• **EXCERPTED RECORDS**:
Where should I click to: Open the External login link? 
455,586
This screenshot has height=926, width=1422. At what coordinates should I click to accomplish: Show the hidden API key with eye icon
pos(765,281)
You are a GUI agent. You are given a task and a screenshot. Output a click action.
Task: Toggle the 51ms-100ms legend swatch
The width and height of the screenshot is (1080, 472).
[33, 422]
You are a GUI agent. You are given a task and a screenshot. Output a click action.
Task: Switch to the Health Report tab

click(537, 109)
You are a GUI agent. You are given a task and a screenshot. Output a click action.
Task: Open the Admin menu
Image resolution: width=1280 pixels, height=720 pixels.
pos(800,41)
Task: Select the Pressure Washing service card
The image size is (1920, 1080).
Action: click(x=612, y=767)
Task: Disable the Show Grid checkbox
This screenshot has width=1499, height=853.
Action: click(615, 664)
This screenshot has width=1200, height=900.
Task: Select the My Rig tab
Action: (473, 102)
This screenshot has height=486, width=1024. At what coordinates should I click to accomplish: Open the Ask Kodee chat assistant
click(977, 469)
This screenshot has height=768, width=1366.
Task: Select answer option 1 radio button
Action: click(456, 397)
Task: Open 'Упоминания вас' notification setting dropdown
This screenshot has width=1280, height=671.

• **WHAT YOU NEED TO DO**:
Output all of the records above verbatim, with every line unchanged.

• **ANSWER BELOW**:
Where should I click to: Open the External login link? 
455,586
This screenshot has height=926, width=1422. At what coordinates should I click to accomplish: Show the hidden API key with eye icon
pos(765,281)
You are a GUI agent. You are given a task and a screenshot. Output a click action.
Task: Toggle the 51ms-100ms legend swatch
The width and height of the screenshot is (1080, 472).
[33, 422]
You are a GUI agent. You are given a task and a screenshot. Output a click action.
Task: Switch to the Health Report tab

click(537, 109)
You are a GUI agent. You are given a task and a screenshot. Output a click action.
Task: Open the Admin menu
Image resolution: width=1280 pixels, height=720 pixels.
pos(800,41)
Task: Select the Pressure Washing service card
The image size is (1920, 1080).
Action: click(x=612, y=767)
Task: Disable the Show Grid checkbox
This screenshot has width=1499, height=853.
Action: click(615, 664)
This screenshot has width=1200, height=900.
Task: Select the My Rig tab
Action: (473, 102)
This screenshot has height=486, width=1024. At what coordinates should I click to accomplish: Open the Ask Kodee chat assistant
click(977, 469)
This screenshot has height=768, width=1366.
Task: Select answer option 1 radio button
Action: click(456, 397)
Task: Open 'Упоминания вас' notification setting dropdown
This screenshot has width=1280, height=671.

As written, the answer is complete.